### PASSAGE GIVEN
┄┄┄┄┄┄┄┄┄┄┄┄┄┄┄┄┄┄┄┄
This is liable to be too noisy even if converted to dprintk(). Please
drop.

> +            continue;
> +        }
> +        tmp = page_list_last(color_to_head(colors[i]));
> +        if ( page_to_maddr(tmp) > page_to_maddr(pg) )
> +        {
> +            pg = tmp;
> +            cur_color = colors[i];

You only ever write this variable - please drop such, or introduce them
only once actually needed (if e.g. in a later patch).

> +        }
> +    }
> +
> +    if ( !pg )
> +    {
> +        spin_unlock(&heap_lock);
> +        return NULL;
> +    }
> +
> +    pg->count_info = PGC_state_inuse;
> +
> +    if ( !(memflags & MEMF_no_tlbflush) )
> +        accumulate_tlbflush(&need_tlbflush, pg,
> +                            &tlbflush_timestamp);
> +
> +    /* Initialise fields which have other uses for free pages. */
> +    pg->u.inuse.type_info = 0;
> +    page_set_owner(pg, NULL);

This would now become the 3rd instance - time to consider a small
helper function?

> +    flush_page_to_ram(mfn_x(page_to_mfn(pg)),
> +                      !(memflags & MEMF_no_icache_flush));
> +
> +    page_list_del(pg, page_to_head(pg));
> +    total_avail_col_pages--;
> +
> +    spin_unlock(&heap_lock);
> +
> +    if ( need_tlbflush )
> +        filtered_flush_tlb_mask(tlbflush_timestamp);
> +
> +    return pg;
> +}
> +
> +struct page_info *alloc_col_domheap_page(
> +    struct domain *d, unsigned int memflags)
> +{
> +    struct page_info *pg;
> +
> +    ASSERT(!in_irq());
> +
> +    /* Get page based on color selection */
> +    pg = alloc_col_heap_page(memflags, d);
> +
> +    if ( !pg )
> +    {
> +        printk(XENLOG_INFO "ERROR: Colored Page is null\n");
> +        return NULL;
> +    }
> +
> +    /* Assign page to domain */
> +    if ( d && !(memflags & MEMF_no_owner) &&
> +        assign_page(pg, 0, d, memflags) )
> +    {
> +        free_col_heap_page(pg);
> +        return NULL;
> +    }
> +
> +    return pg;
> +}

So this is really only providing a single order-0 page. From the cover
letter it didn't sound like you were aiming at such a limited use case.
┄┄┄┄┄┄┄┄┄┄┄┄┄┄┄┄┄┄┄┄
### GIVEN DATA
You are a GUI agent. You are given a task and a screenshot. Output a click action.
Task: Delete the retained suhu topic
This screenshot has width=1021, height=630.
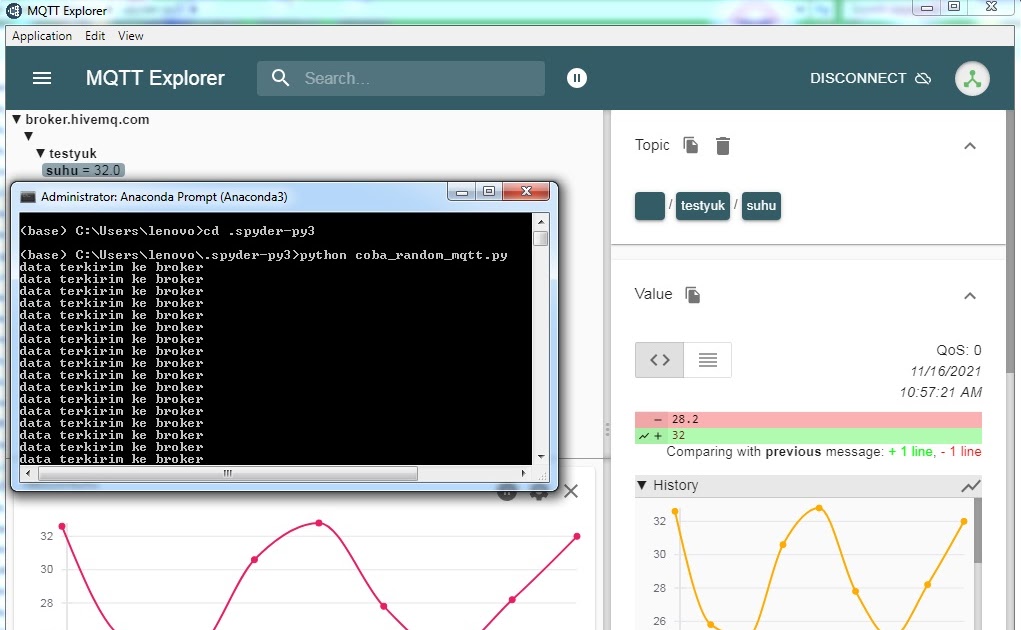722,145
┄┄┄┄┄┄┄┄┄┄┄┄┄┄┄┄┄┄┄┄
### TASK PROMPT
Answer from the code review:
1. What does the reviewer ask the author to do with a variable that is only ever written?
2. After the line "page_set_owner(pg, NULL);", which instance does the reviewer say this code would now become, and what does the reviewer suggest?
3. According to the closing comment, what does the allocation code actually provide?
The material has no connection to the code review.

### WRITTEN ANSWER
1. Drop such variables, or introduce them only once they are actually needed.
2. The 3rd instance; the reviewer suggests considering a small helper function.
3. Only a single order-0 page.